Hickinbotham was born on 27 April 1903 in Carnarvon, Western Australia, the son of James Ryland Hickinbotham and Beatrice Elliot Sharp. He was educated at Epsom College and Colchester Royal Grammar School before he passed through Royal Military College, Sandhurst.

== Career ==

Hickinbotham joined the Indian Army in 1923 and served on the North West Frontier for which he was decorated. In 1924, he was posted to 5th Battalion, Baluch Regiment.

In 1930, Hickinbotham transferred to the Indian Political Service and served successively in Aden from 1931 to 1932, 1933 to 1935, and 1938 and 1939; then as political agent in Bahrain in 1937; Muscat from 1939 to 1941; Kuwait from 1941 to 1943; Bahrain from 1943 to 1945; and Qalat from 1945 to 1947.

In 1948, Hickinbotham returned to Aden Colony where he served for three years as chairman of the Aden Port Trust. In 1951, he was appointed governor and commander-in-chief of Aden, a post he held until his retirement from government service in 1956. A highlight of his term in office was the visit to Aden of Queen Elizabeth in 1954.

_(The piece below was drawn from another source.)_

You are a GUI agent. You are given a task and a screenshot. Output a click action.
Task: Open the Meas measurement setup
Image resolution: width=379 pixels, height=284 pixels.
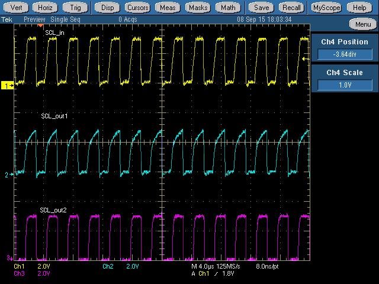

After retiring from service, Hickinbotham became a director of various companies from 1956 to 1973. He died on 14 October 1983, aged 80.

== Honours ==

- Hickinbotham was appointed Companion of the Order of St Michael and St George (CMG) in 1951, and promoted to Knight Commander (KCMG) in the 1953 Coronation Honours.
- He was appointed Knight Commander of the Royal Victorian Order (KCVO) in 1954.
- He was appointed Companion of the Order of the Indian Empire (CIE) in the 1944 New Year Honours.
- He was appointed Officer of the Order of the British Empire (OBE) in the 1939 New Year Honours.